» Task to complete
Which lines below fall between the one containing "Viewport: 999px width, 603px" and the one containing "Click the Add"? Repeat them exactly, counting both of those lines, and add nothing else.
*** Opening Supplied data ***
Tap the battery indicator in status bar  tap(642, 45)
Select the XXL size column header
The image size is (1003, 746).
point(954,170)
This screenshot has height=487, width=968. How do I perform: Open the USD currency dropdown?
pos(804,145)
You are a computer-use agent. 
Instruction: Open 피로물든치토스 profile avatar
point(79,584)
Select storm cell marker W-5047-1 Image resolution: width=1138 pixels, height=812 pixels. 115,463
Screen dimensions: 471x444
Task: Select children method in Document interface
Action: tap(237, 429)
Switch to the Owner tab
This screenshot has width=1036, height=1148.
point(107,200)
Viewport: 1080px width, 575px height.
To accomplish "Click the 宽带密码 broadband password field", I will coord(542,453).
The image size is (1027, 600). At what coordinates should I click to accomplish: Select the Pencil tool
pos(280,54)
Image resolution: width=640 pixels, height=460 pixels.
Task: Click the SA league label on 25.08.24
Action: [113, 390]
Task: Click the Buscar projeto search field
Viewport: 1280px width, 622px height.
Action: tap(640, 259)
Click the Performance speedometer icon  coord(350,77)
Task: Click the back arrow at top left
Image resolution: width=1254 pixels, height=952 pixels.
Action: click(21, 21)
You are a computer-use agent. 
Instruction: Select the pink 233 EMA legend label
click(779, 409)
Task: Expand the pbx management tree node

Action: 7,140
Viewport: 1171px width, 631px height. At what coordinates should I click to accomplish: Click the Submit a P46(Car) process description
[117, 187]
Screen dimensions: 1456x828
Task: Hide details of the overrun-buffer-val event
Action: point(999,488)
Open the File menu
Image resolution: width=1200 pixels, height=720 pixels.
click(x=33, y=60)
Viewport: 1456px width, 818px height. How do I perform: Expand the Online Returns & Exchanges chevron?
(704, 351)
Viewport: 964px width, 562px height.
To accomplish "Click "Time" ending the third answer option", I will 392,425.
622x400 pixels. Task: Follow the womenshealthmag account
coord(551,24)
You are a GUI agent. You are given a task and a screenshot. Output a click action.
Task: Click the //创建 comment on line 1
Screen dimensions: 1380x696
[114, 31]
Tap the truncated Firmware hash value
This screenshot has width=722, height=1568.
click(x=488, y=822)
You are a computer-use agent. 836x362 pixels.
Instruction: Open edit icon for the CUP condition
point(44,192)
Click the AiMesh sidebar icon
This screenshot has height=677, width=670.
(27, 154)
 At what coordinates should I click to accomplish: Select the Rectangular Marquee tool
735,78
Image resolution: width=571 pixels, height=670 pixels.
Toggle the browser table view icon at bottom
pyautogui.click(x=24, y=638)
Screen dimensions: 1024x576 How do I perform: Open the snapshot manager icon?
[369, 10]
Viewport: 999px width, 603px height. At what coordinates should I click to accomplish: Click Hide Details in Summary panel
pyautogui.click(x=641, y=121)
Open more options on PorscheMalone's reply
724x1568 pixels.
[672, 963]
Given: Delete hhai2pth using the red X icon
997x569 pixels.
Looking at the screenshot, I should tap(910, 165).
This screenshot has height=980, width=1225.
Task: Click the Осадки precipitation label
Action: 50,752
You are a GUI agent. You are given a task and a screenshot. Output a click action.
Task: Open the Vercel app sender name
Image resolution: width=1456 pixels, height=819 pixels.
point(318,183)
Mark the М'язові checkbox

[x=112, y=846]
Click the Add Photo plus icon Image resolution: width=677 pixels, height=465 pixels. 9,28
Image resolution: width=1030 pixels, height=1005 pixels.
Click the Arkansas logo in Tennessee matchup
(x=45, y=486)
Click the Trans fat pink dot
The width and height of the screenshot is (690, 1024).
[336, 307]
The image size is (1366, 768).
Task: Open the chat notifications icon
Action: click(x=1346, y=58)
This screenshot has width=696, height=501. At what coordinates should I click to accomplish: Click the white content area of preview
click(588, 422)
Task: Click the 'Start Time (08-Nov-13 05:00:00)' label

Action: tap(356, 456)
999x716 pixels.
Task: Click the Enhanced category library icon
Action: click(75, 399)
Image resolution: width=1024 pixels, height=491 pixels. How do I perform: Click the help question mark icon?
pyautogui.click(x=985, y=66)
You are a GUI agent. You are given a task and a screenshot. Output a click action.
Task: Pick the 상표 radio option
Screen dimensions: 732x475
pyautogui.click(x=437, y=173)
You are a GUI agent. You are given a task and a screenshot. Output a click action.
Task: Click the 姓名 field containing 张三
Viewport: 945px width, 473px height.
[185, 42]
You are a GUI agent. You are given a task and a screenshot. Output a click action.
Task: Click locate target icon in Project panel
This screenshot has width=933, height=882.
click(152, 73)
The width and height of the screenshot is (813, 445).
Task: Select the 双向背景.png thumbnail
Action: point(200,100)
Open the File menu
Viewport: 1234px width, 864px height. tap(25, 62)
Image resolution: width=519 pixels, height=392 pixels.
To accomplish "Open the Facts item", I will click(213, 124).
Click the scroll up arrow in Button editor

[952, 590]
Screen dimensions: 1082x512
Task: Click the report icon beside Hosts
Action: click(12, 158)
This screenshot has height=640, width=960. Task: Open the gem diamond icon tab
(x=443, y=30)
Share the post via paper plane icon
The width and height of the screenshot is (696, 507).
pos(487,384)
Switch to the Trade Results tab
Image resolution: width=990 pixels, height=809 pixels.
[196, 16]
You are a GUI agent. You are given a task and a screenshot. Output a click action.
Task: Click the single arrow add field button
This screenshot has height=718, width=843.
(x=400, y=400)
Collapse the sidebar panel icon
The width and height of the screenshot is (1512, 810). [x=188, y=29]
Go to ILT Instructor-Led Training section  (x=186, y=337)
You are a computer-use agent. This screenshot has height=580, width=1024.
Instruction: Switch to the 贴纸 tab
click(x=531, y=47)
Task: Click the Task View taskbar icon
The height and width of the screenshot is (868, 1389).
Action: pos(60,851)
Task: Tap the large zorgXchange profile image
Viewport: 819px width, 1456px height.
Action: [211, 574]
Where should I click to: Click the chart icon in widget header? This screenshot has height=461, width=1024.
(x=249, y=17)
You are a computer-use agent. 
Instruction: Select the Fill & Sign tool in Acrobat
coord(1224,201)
*** Closing Supplied data ***
» Task answer
Viewport: 999px width, 603px height. At what coordinates should I click to accomplish: Click Hide Details in Summary panel
pyautogui.click(x=641, y=121)
Open more options on PorscheMalone's reply
724x1568 pixels.
[672, 963]
Given: Delete hhai2pth using the red X icon
997x569 pixels.
Looking at the screenshot, I should tap(910, 165).
This screenshot has height=980, width=1225.
Task: Click the Осадки precipitation label
Action: 50,752
You are a GUI agent. You are given a task and a screenshot. Output a click action.
Task: Open the Vercel app sender name
Image resolution: width=1456 pixels, height=819 pixels.
point(318,183)
Mark the М'язові checkbox

[x=112, y=846]
Click the Add Photo plus icon Image resolution: width=677 pixels, height=465 pixels. 9,28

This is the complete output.